La revolución de la ternura viene confirmada por el mensaje del mandamiento nuevo del amor. Amor y ternura no son dos realidades paralelas en el Evangelio, sino que la una exige a la otra. De tal manera que la ternura sin el Evangelio de la caridad, del amor, quedaría privada de fundamento. La ternura no es un sobreañadido al mensaje del Evangelio sobre el amor; de alguna manera, podríamos decir que es su corazón. Hay una expresión bíblica que quizá nos ayude a entenderlo: «No endurezcáis el corazón». Qué bien nos hace entender el Señor que el corazón evoca la profundidad del ser humano. Sí, esa profundidad donde está el origen de las opciones de orden moral, de amor o de odio, de paz o de violencia. Y cuando hablamos del corazón de Dios, lo que estamos recordando es la ternura fiel y para siempre: «El hombre mira las apariencias, pero Dios ve el corazón» (Sam 16, 7).
Volvamos a los profetas, pues nos ayudarán a entender lo que es la revolución de la ternura. Fijémonos en lo que dice Jeremías: «Pondré mi ley en su interior y sobre sus corazones la escribiré, y yo seré su Dios y ellos serán mi pueblo» (Jr 31, 33) o en lo que señala Ezequiel: «Yo les daré un solo corazón y pondré en ellos un espíritu nuevo; quitaré de su carne el corazón de piedra y les daré un corazón de carne» (Ez 36,26). Porque la nueva ley trae la revolución de la ternura; no va a estar grabada en tablas de piedra, estará grabada en las tablas del corazón. Tiene que haber un trasplante de corazón. También san Pablo nos habla de esta revolución de la ternura: «Vosotros sois nuestra carta, escrita en vuestros corazones, conocida y leída por todos los hombres […] no en tablas de piedra, sino en tablas de carne, en los corazones» (2 Cor 3, 2-3).

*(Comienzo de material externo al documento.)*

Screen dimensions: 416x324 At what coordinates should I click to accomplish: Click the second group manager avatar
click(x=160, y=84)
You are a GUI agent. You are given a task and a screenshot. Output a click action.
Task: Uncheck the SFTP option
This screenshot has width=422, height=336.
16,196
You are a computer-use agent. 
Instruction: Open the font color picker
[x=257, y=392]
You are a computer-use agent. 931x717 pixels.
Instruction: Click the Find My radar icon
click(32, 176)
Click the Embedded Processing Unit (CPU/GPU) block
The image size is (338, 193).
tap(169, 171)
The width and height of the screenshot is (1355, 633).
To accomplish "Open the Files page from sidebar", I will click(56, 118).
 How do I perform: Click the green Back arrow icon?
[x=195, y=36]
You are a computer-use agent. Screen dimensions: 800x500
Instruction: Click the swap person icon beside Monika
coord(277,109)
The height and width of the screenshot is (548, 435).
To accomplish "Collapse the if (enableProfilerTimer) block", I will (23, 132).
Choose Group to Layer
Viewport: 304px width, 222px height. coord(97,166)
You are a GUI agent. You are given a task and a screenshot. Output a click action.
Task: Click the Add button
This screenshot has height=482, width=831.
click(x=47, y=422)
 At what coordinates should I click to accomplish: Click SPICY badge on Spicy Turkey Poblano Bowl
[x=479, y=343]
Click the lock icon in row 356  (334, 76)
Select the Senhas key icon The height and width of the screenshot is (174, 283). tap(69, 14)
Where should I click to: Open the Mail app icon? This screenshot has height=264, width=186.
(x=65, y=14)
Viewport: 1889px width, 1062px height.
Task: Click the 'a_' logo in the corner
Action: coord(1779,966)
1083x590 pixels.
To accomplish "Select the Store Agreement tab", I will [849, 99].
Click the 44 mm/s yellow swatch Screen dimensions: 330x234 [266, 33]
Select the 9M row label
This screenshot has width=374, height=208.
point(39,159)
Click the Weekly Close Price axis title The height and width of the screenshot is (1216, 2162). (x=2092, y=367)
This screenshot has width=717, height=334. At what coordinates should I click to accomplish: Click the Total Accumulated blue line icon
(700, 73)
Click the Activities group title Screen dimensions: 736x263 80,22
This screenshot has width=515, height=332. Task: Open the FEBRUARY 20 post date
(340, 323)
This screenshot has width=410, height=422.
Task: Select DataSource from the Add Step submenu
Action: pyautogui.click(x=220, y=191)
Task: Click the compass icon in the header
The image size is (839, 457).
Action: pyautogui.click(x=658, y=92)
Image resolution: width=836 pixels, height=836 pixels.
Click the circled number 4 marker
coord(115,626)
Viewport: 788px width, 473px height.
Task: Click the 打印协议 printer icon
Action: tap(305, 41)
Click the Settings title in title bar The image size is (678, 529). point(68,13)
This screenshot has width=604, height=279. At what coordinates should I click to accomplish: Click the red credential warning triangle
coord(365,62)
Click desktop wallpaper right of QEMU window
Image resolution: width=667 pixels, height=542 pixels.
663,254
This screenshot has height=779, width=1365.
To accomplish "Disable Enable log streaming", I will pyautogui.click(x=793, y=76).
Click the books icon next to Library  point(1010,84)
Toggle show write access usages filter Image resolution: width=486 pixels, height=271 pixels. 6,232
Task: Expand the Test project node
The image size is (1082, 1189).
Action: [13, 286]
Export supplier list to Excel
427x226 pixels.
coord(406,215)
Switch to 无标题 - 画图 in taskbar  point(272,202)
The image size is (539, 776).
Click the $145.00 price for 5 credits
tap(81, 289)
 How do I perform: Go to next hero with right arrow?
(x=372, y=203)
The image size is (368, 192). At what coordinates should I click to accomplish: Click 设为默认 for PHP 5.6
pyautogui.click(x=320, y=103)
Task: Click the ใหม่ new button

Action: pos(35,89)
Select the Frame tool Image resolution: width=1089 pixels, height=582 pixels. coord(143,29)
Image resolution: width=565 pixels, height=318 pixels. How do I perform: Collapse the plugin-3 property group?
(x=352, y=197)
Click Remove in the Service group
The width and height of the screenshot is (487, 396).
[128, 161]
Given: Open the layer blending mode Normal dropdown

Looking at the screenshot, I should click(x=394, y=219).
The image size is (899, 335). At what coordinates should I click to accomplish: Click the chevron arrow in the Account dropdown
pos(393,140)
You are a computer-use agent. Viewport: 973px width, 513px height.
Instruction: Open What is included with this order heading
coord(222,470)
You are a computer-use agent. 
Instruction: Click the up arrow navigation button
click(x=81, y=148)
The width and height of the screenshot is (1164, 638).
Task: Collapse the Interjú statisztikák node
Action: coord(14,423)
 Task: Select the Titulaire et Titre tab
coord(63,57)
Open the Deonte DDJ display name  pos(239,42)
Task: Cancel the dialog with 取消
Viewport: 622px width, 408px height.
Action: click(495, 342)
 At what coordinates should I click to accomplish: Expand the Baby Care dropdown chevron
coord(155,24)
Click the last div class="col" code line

Asimismo, el tema del corazón es esencial en el Evangelio. Nos está remitiendo a la interioridad del ser humano y a la verdad que se requiere en la acogida de la salvación para no caer en la dureza, la incomprensión o la negativa de seguir a Jesús. Todo se juega en el corazón. Qué alcance tan grande tienen esas palabras de Jesús: «Donde esté tu tesoro, allí estará tu corazón». En definitiva, todas las opciones del hombre surgen de esa profundidad; de ahí que se nos pida amar a Dios con todo el corazón. La referencia constante al corazón en el Evangelio de san Juan nos hace ver la importancia que tiene; sin él no entendemos el mensaje de Jesús. Os remito a palabras que se utilizan: amad, haced el bien, bendecid, rogad, dad, no se lo reclames, tratad como queréis que os traten, amad a los enemigos, prestad sin esperar nada a cambio, sed compasivos, no juzguéis, no condenéis, perdonad... Solamente la ternura amorosa que se convierte en solicitud atenta y servicio misericordioso al prójimos es signo de reconocimiento del Dios de la salvación.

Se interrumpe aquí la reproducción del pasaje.